The Senate letter was signed by 17 U.S. Senators, led by Judiciary Committee Chair Richard Durbin (D – Illinois), Judiciary Committee members Patrick Leahy (D – Vermont) and Cory Booker (D – New Jersey), and former Democratic presidential candidates Bernie Sanders (I – Vermont), Amy Klobuchar (D – Minnesota), and Elizabeth Warren (D – Massachusetts). Eleven other Democratic U.S. Senators also signed.

The House of Representatives letter was signed by Representatives Adriano Espaillat (D – New York) and Ayanna Pressley (D – Massachusetts), who have both sponsored bills to abolish the federal death penalty, along with House Judiciary Committee Chair Jerrold Nadler (D – New York) and Judiciary Committee member Cori Bush (D – Missouri).

The House Letter

The House members commended Garland for the Department of Justice’s recognition of “the substantive and procedural defects of the death penalty,” calling the July 1 moratorium on federal executions “a crucial first step to ending the death penalty once and for all in the United States.” However, the Representatives wrote, “this action alone is insufficient. … Capital punishment is a deeply flawed and inhumane practice that the Department of Justice can and must discontinue.”

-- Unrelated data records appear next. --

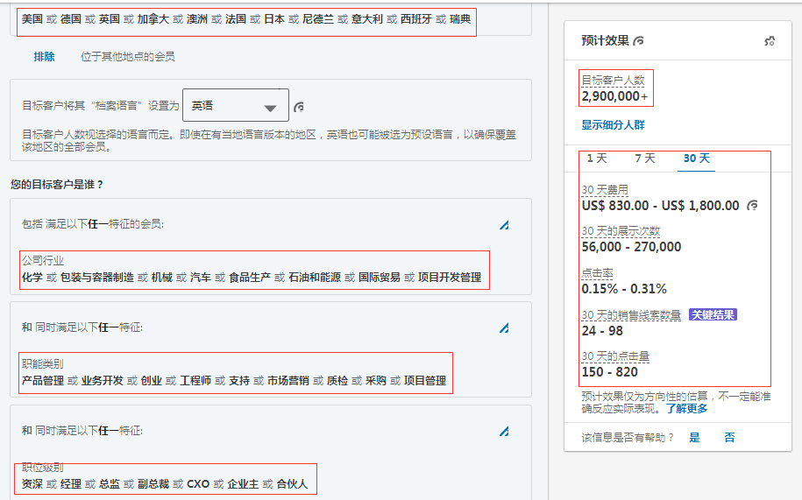The height and width of the screenshot is (500, 802).
Task: Click help icon beside the 30 天费用 amount
Action: (751, 206)
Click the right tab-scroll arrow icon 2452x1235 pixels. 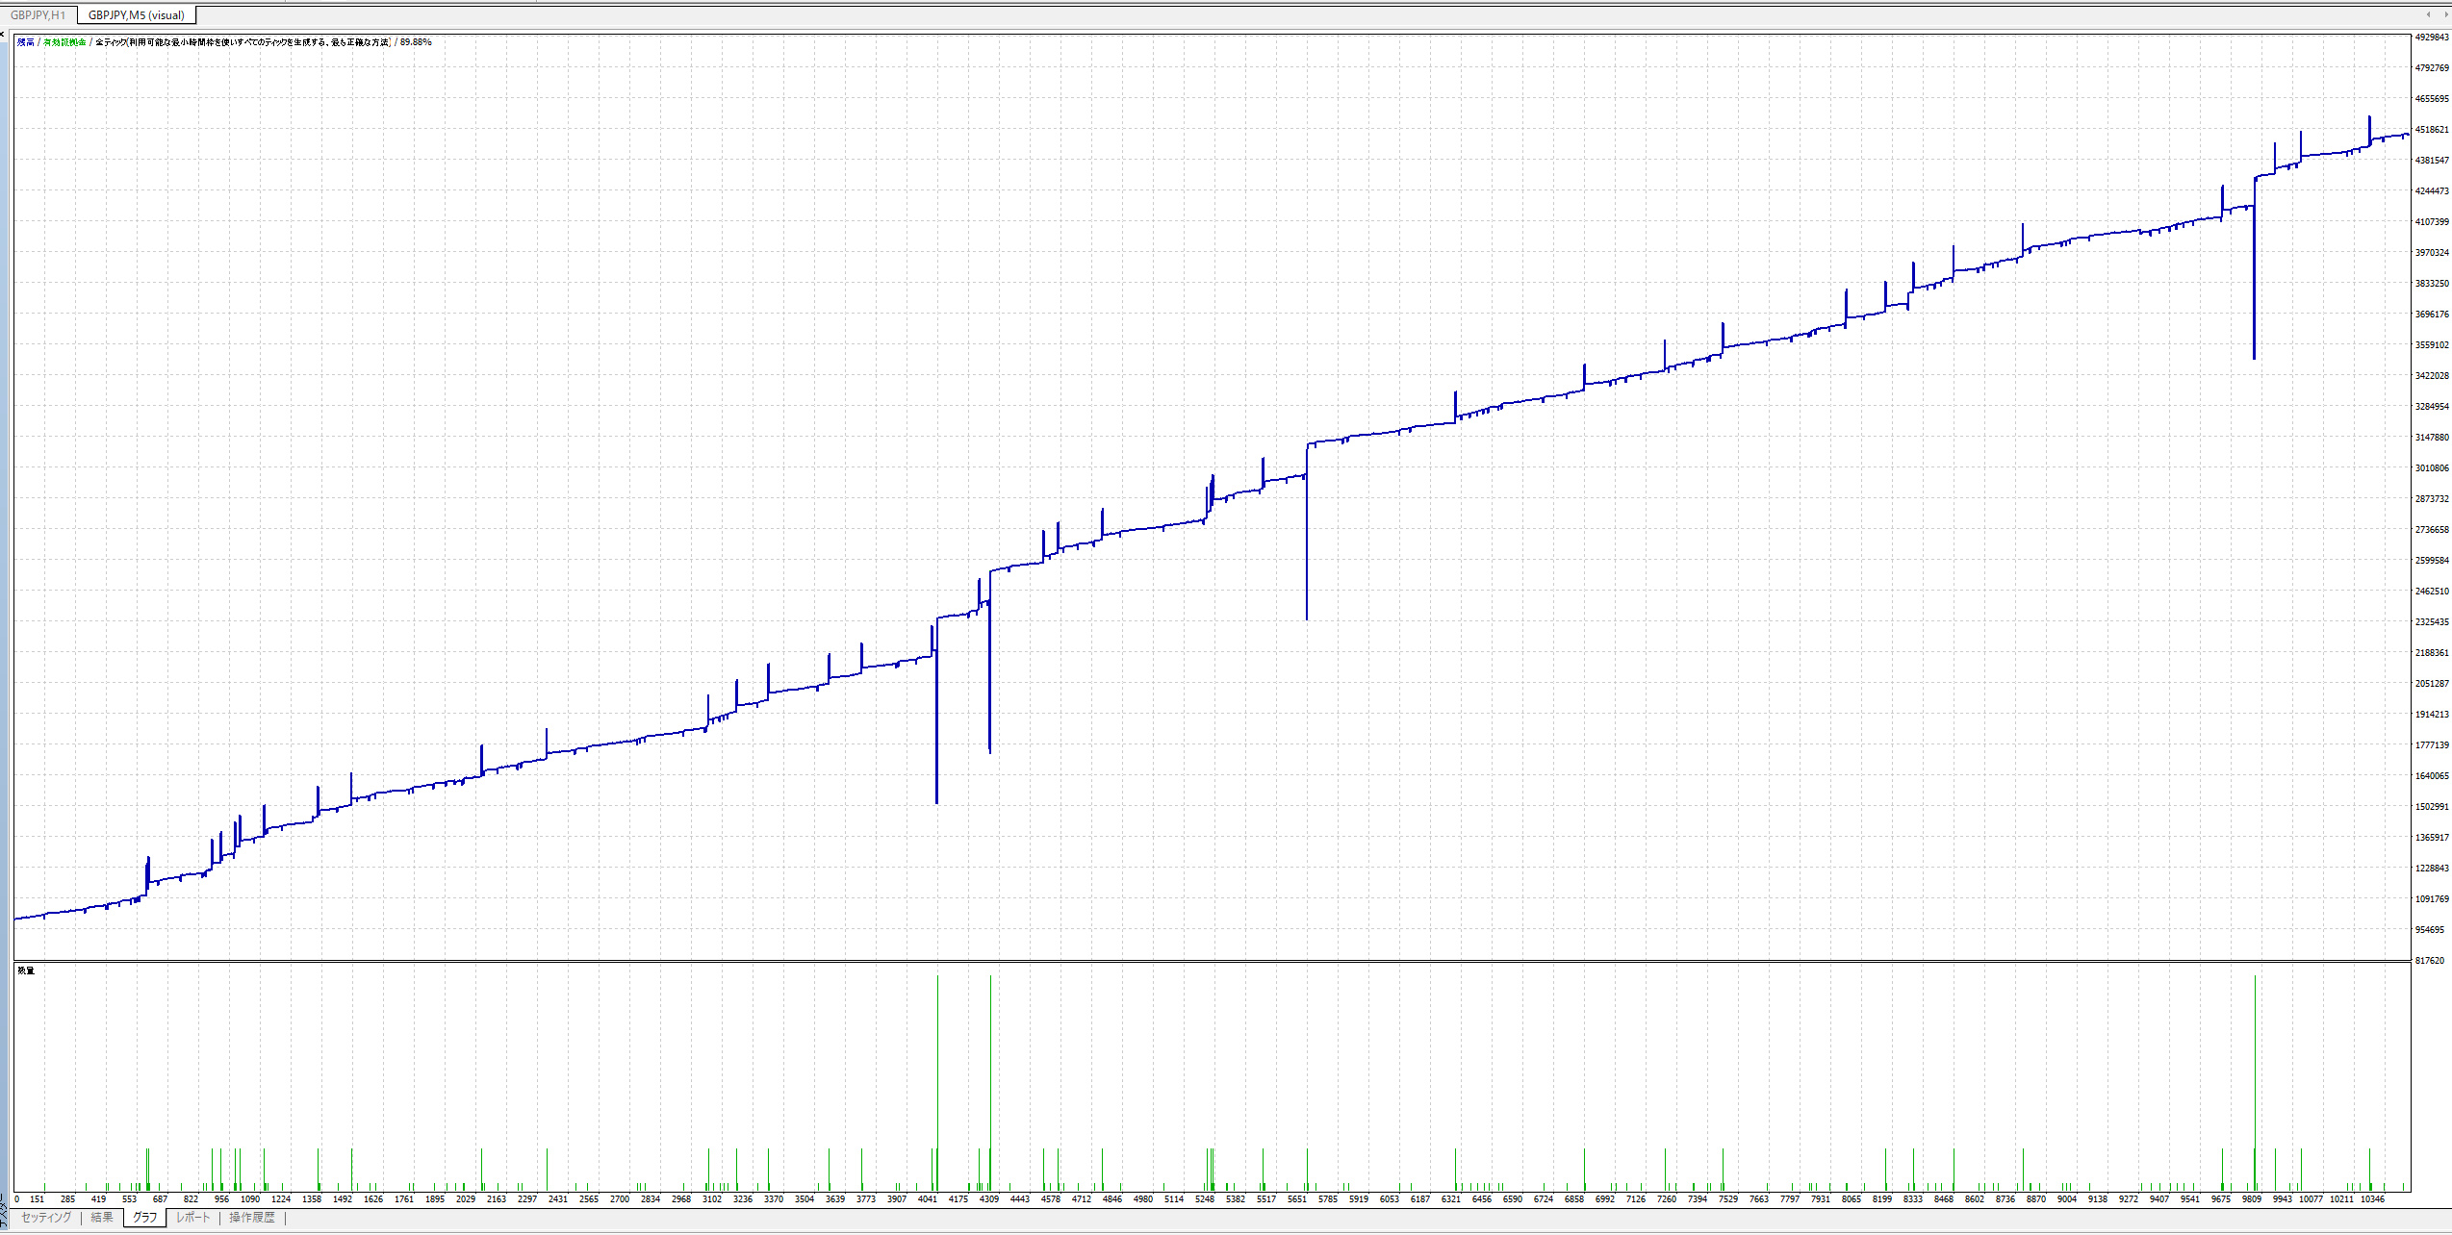(x=2444, y=14)
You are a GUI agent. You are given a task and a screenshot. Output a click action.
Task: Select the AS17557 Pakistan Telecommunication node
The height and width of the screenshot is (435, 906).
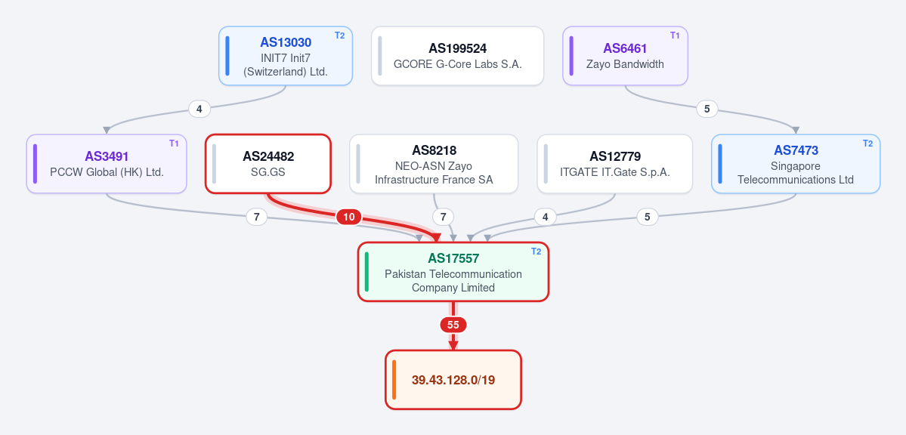453,272
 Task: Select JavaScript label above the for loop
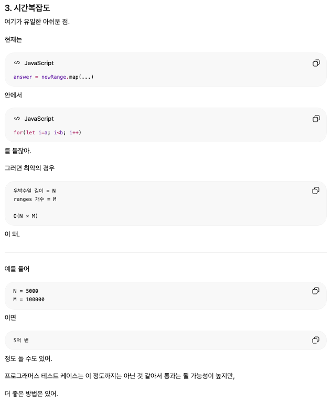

The House letter noted the “known deficiencies” in capital punishment that Garland had referenced in his July 1 memorandum, “‘including arbitrariness in its application, disparate impact on people of color, and the troubling number of exonerations’” in capital cases. “[R]acism,” they wrote, is inextricably embedded in the history and application of the death penalty, resulting in the disproportionate killing of Black people” and of defendants convicted of killing white victims. Those who are convicted of killing white victims are “executed at a rate 17 times greater than those convicted of killing Black victims,” the Representatives wrote.

The Representatives called “the injustices of state-sanctioned murder … unambiguous,” and urged the Biden Administration to “fulfill its campaign promise and take bold action to abolish the death penalty and create a more just legal system. … There are no procedural reforms that will eliminate the arbitrariness, anti-Blackness, or imperfectness of the death penalty. This can only be accomplished by putting an end to capital punishment,” they wrote. “Without such bold and definitive action, future administrations may reverse [the Garland moratorium] and cruelly execute Americans without any recourse.”

The Senate Letter

The Senators commended Garland for DOJ’s “recent decisions to impose a moratorium on federal executions pending a review of death penalty policies and procedures and to withdraw several notices of intent to seek the death penalty” that the Trump administration had authorized. Characterizing these actions as “important steps toward ending the injustice of the death penalty,” the Senators urged Garland “to take the additional steps of withdrawing all pending death notices, and authorizing no new death notices, while your review proceeds.”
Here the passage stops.